– Obligation d'intégrer pour les parcs de stationnement extérieurs des revêtements de surface, des aménagements hydrauliques ou des dispositifs végétalisés. – Dans le même sens, les dispositions de l'article L. 111-19-1 du Code de l'urbanisme introduites par l'article 101 de la loi Climat et Résilience imposent pour les parcs de stationnement extérieurs de plus de 500 m² associés aux bâtiments concernés par l'obligation susmentionnée posée à l'article L. 171-4 du Code de la construction et de l'habitation ainsi que pour les nouveaux parcs de stationnement ouverts au public de plus de 500 m² d'emprise au sol, d'intégrer sur au moins la moitié de leur superficie des revêtements de surface, des aménagements hydrauliques ou des dispositifs végétalisés.
Ils doivent également intégrer des dispositifs végétalisés ou des ombrières concourant à l'ombrage sur au moins la moitié de leur surface. Lorsqu'ils comportent des ombrières, ces dernières devront intégrer un procédé de production d'énergies renouvelables sur la totalité de leur partie supérieure assurant l'ombrage.

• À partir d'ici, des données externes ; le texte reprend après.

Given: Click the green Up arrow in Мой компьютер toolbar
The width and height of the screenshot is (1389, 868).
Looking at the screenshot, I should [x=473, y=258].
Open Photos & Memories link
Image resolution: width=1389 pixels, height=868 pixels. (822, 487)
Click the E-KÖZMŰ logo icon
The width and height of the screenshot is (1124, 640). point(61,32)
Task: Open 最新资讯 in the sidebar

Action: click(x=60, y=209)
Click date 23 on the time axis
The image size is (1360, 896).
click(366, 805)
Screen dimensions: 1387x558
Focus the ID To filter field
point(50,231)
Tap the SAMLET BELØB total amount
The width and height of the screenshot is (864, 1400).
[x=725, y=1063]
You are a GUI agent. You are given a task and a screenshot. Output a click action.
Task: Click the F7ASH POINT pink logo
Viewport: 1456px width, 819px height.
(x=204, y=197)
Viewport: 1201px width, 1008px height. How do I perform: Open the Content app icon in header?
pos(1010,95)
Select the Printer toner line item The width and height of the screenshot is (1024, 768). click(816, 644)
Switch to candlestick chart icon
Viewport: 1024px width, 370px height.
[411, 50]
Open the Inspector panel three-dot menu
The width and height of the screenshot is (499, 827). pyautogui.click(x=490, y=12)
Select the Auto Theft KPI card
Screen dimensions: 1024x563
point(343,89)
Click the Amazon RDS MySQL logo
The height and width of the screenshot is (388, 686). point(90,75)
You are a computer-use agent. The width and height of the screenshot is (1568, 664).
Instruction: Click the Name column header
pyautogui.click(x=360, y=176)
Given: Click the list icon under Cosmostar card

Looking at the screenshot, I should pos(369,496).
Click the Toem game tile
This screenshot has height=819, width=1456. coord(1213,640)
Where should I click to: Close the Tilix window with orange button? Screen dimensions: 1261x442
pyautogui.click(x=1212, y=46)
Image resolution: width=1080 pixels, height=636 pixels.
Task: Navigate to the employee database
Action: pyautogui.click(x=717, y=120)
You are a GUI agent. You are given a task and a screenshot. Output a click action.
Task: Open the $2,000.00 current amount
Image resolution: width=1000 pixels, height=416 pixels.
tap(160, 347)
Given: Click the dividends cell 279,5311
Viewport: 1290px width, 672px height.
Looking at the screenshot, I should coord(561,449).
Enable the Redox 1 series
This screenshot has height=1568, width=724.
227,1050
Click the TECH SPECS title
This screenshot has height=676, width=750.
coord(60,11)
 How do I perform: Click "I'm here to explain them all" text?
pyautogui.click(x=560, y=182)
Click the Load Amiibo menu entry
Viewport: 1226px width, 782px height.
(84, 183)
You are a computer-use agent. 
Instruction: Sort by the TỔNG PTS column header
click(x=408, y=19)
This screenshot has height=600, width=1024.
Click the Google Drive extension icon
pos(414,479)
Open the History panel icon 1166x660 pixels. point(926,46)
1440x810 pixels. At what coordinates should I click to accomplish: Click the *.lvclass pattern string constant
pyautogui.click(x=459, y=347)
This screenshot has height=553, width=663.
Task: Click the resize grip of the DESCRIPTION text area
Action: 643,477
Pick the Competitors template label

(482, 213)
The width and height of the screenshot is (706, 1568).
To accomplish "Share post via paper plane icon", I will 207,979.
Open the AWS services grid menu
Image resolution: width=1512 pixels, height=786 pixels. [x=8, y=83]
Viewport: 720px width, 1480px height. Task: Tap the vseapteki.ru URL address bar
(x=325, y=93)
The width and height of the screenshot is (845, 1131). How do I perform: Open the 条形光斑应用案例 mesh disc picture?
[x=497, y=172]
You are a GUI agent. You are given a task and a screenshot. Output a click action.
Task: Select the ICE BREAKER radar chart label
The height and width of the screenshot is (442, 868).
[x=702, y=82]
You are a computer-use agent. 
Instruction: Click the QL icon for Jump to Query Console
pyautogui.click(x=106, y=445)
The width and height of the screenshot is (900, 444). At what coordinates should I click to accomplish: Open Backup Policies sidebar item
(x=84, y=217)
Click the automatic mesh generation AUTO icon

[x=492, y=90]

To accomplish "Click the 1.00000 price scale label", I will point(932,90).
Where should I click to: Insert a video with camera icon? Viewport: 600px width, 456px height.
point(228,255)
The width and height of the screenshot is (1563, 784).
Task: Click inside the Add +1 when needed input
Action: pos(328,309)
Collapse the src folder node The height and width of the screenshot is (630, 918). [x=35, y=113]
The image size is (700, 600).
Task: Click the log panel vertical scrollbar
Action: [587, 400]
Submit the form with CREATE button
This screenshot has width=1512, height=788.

Ces obligations ne s'appliquent pas aux parcs de stationnement qui, en raison de contraintes techniques, de sécurité, architecturales ou patrimoniales, ne permettent pas l'installation des procédés et dispositifs, ou lorsque cette obligation ne peut être satisfaite dans des conditions économiquement acceptables du fait de contraintes techniques.
Le décret no 2023-1208 du 18 décembre 2023 précise les modalités d'application de cette obligation. Le Code de l'urbanisme est complété par les articles R. 111-25-1 à R. 111-25-19. Un arrêté du 5 mars 2024296 fixe les seuils permettant d'exonérer le propriétaire d'un parc de stationnement de l'application des obligations de l'article L. 111-19-1 du Code de l'urbanisme, lorsque les obligations ne peuvent être satisfaites dans des conditions économiquement acceptables du fait de contraintes techniques. Il précise également les modalités de calcul de la rentabilité et les exigences de qualité de l'opérateur pouvant justifier de cette rentabilité et de l'évaluation des revenus des installations photovoltaïques.
Les dispositions s'appliquent aux parcs de stationnement faisant l'objet de demandes d'autorisations d'urbanisme déposées à compter du 1er janvier 2024 et de la conclusion ou du renouvellement d'un contrat de concession de service public, d'une prestation de services ou d'un bail commercial portant sur la gestion de ces parcs intervenant à compter du 1er janvier 2024.